**Required action**
The material below has pictures in it. Set down only the lines from the line containing "Task: Switch to the CONFIGURATION tab" through the line containing "Viewport: 470px width, 324px height.", word for word, and leave the pictures behind.
[Materials provided — start]
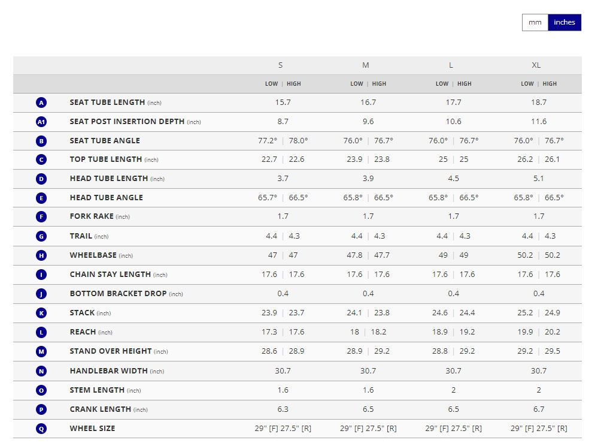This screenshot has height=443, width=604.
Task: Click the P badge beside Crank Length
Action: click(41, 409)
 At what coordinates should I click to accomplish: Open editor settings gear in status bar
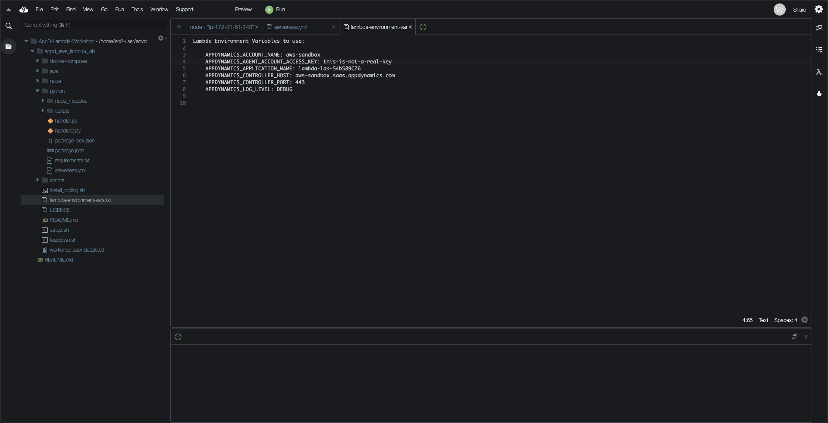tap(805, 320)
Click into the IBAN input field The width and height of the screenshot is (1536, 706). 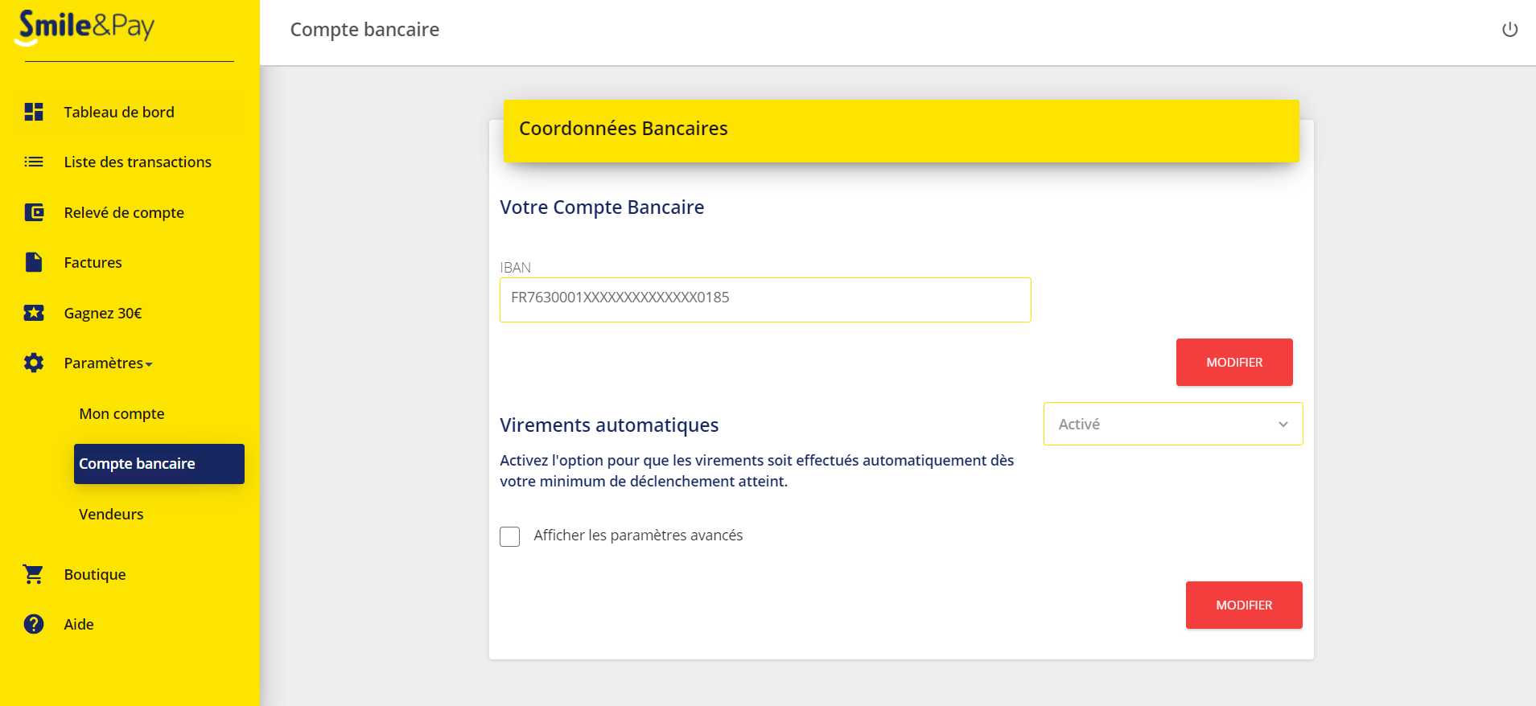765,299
[Materials provided — finish]
[Materials provided — start]
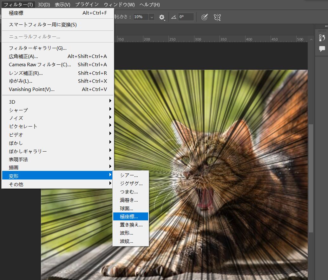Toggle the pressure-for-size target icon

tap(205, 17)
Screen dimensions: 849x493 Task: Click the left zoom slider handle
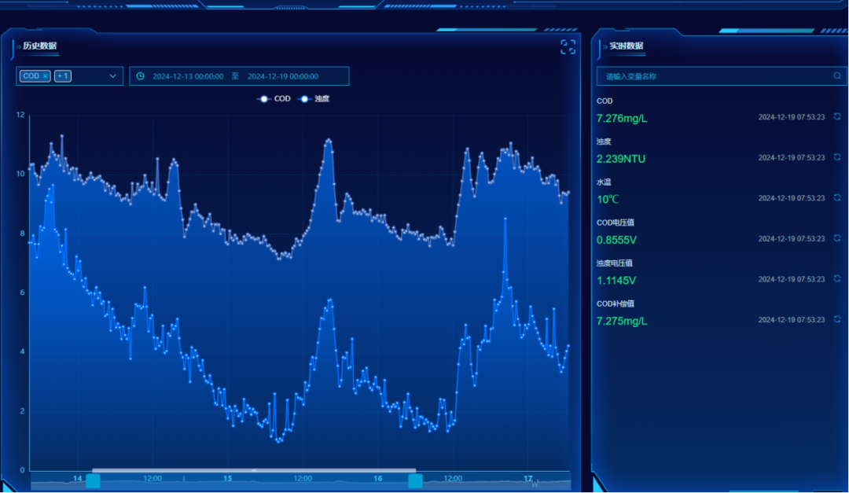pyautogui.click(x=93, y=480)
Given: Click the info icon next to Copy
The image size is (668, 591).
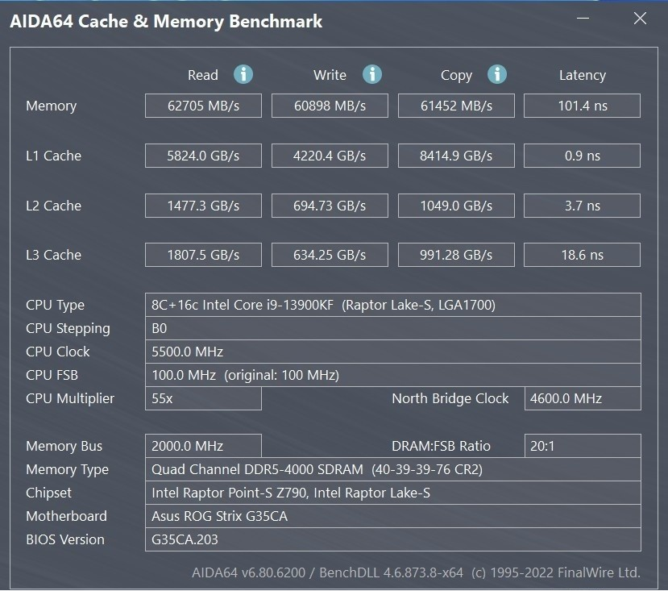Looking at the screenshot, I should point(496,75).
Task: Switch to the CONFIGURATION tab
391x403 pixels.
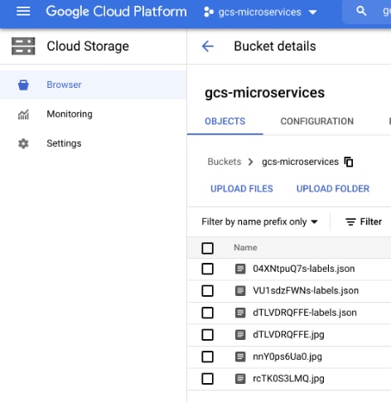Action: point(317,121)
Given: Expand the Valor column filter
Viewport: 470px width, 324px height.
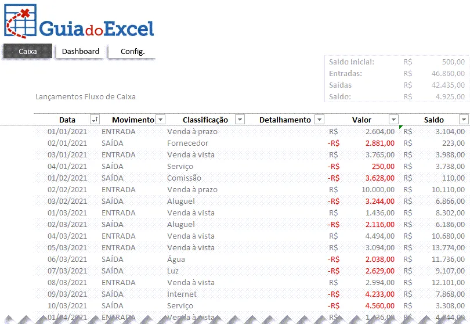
[Materials provided — finish]
[Materials provided — start]
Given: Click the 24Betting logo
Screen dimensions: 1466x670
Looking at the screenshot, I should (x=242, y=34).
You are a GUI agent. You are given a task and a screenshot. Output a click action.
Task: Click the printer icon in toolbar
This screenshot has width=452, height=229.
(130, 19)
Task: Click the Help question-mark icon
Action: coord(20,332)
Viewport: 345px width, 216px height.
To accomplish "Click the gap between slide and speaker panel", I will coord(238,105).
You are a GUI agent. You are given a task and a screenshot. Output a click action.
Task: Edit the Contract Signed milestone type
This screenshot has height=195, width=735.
[Materials provided — finish]
**Output of the task**
Task: Switch to the CONFIGURATION tab
391x403 pixels.
Action: point(317,121)
Given: Expand the Valor column filter
Viewport: 470px width, 324px height.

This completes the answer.